#### Prompt
Please reproduce the listing below line for line, changing nothing.

[Start of Task data]

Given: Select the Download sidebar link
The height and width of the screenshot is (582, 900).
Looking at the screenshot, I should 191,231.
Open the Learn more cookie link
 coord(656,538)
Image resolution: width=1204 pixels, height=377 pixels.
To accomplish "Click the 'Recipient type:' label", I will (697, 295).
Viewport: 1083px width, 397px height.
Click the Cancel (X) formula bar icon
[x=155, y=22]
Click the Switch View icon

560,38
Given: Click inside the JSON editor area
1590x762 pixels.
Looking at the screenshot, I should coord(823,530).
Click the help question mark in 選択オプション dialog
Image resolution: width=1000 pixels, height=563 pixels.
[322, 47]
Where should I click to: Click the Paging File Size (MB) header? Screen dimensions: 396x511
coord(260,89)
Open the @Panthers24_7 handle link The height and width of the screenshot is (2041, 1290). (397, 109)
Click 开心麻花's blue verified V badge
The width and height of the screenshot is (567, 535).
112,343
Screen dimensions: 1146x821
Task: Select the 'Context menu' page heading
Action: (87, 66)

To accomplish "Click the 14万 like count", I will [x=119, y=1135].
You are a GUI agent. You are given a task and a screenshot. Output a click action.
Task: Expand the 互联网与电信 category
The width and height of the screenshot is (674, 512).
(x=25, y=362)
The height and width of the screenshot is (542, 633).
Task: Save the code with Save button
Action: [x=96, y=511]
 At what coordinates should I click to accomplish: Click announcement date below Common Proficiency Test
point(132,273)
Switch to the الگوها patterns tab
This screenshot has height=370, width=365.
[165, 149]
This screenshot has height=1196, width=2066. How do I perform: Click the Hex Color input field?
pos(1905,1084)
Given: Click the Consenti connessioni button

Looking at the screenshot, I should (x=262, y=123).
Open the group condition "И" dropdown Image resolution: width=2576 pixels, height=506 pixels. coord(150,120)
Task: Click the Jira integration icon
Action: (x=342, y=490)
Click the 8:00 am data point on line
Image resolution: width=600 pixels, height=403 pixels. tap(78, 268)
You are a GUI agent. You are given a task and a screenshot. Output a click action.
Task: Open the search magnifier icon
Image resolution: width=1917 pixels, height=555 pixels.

[End of Task data]

#### Exercise result
Given: Select the Download sidebar link
The height and width of the screenshot is (582, 900).
Looking at the screenshot, I should 191,231.
Open the Learn more cookie link
 coord(656,538)
Image resolution: width=1204 pixels, height=377 pixels.
To accomplish "Click the 'Recipient type:' label", I will (697, 295).
Viewport: 1083px width, 397px height.
Click the Cancel (X) formula bar icon
[x=155, y=22]
Click the Switch View icon

560,38
Given: Click inside the JSON editor area
1590x762 pixels.
Looking at the screenshot, I should coord(823,530).
Click the help question mark in 選択オプション dialog
Image resolution: width=1000 pixels, height=563 pixels.
[322, 47]
Where should I click to: Click the Paging File Size (MB) header? Screen dimensions: 396x511
coord(260,89)
Open the @Panthers24_7 handle link The height and width of the screenshot is (2041, 1290). (397, 109)
Click 开心麻花's blue verified V badge
The width and height of the screenshot is (567, 535).
112,343
Screen dimensions: 1146x821
Task: Select the 'Context menu' page heading
Action: (87, 66)

To accomplish "Click the 14万 like count", I will [x=119, y=1135].
You are a GUI agent. You are given a task and a screenshot. Output a click action.
Task: Expand the 互联网与电信 category
The width and height of the screenshot is (674, 512).
(x=25, y=362)
The height and width of the screenshot is (542, 633).
Task: Save the code with Save button
Action: [x=96, y=511]
 At what coordinates should I click to accomplish: Click announcement date below Common Proficiency Test
point(132,273)
Switch to the الگوها patterns tab
This screenshot has height=370, width=365.
[165, 149]
This screenshot has height=1196, width=2066. How do I perform: Click the Hex Color input field?
pos(1905,1084)
Given: Click the Consenti connessioni button

Looking at the screenshot, I should (x=262, y=123).
Open the group condition "И" dropdown Image resolution: width=2576 pixels, height=506 pixels. coord(150,120)
Task: Click the Jira integration icon
Action: (x=342, y=490)
Click the 8:00 am data point on line
Image resolution: width=600 pixels, height=403 pixels. tap(78, 268)
You are a GUI agent. You are given a task and a screenshot. Output a click action.
Task: Open the search magnifier icon
Image resolution: width=1917 pixels, height=555 pixels.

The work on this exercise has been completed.